Stored items
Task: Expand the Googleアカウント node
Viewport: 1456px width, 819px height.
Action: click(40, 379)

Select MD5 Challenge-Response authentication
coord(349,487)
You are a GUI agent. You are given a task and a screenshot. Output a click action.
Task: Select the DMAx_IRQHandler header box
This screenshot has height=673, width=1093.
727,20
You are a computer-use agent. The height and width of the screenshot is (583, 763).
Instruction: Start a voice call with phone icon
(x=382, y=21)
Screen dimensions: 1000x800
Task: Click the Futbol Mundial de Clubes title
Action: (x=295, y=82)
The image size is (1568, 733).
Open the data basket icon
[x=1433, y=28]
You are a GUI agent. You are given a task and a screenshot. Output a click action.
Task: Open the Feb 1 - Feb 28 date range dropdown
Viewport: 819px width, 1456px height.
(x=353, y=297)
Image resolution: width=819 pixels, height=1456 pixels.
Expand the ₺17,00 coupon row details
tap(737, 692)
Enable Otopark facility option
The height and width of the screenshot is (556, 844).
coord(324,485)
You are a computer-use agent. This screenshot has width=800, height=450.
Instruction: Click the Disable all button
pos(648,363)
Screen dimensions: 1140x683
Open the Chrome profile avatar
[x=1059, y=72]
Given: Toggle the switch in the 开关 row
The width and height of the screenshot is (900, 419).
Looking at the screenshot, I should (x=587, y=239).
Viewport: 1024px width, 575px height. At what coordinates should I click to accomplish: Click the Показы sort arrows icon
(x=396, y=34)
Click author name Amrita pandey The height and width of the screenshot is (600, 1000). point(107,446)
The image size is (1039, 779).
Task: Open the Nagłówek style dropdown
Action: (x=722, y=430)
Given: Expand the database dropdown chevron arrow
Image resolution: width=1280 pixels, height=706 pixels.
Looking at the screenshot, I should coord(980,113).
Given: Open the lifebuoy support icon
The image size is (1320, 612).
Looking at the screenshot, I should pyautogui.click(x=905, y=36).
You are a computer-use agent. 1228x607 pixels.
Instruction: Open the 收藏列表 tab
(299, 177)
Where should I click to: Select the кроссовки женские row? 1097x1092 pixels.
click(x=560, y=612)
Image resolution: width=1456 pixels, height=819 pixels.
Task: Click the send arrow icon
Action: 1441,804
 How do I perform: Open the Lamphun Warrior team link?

• Exercise
Now write the data shown above out again, word for word.

• Your response
Task: Expand the Googleアカウント node
Viewport: 1456px width, 819px height.
Action: click(40, 379)

Select MD5 Challenge-Response authentication
coord(349,487)
You are a GUI agent. You are given a task and a screenshot. Output a click action.
Task: Select the DMAx_IRQHandler header box
This screenshot has height=673, width=1093.
727,20
You are a computer-use agent. The height and width of the screenshot is (583, 763).
Instruction: Start a voice call with phone icon
(x=382, y=21)
Screen dimensions: 1000x800
Task: Click the Futbol Mundial de Clubes title
Action: (x=295, y=82)
The image size is (1568, 733).
Open the data basket icon
[x=1433, y=28]
You are a GUI agent. You are given a task and a screenshot. Output a click action.
Task: Open the Feb 1 - Feb 28 date range dropdown
Viewport: 819px width, 1456px height.
(x=353, y=297)
Image resolution: width=819 pixels, height=1456 pixels.
Expand the ₺17,00 coupon row details
tap(737, 692)
Enable Otopark facility option
The height and width of the screenshot is (556, 844).
coord(324,485)
You are a computer-use agent. This screenshot has width=800, height=450.
Instruction: Click the Disable all button
pos(648,363)
Screen dimensions: 1140x683
Open the Chrome profile avatar
[x=1059, y=72]
Given: Toggle the switch in the 开关 row
The width and height of the screenshot is (900, 419).
Looking at the screenshot, I should (x=587, y=239).
Viewport: 1024px width, 575px height. At what coordinates should I click to accomplish: Click the Показы sort arrows icon
(x=396, y=34)
Click author name Amrita pandey The height and width of the screenshot is (600, 1000). point(107,446)
The image size is (1039, 779).
Task: Open the Nagłówek style dropdown
Action: (x=722, y=430)
Given: Expand the database dropdown chevron arrow
Image resolution: width=1280 pixels, height=706 pixels.
Looking at the screenshot, I should coord(980,113).
Given: Open the lifebuoy support icon
The image size is (1320, 612).
Looking at the screenshot, I should pyautogui.click(x=905, y=36).
You are a computer-use agent. 1228x607 pixels.
Instruction: Open the 收藏列表 tab
(299, 177)
Where should I click to: Select the кроссовки женские row? 1097x1092 pixels.
click(x=560, y=612)
Image resolution: width=1456 pixels, height=819 pixels.
Task: Click the send arrow icon
Action: 1441,804
 How do I perform: Open the Lamphun Warrior team link?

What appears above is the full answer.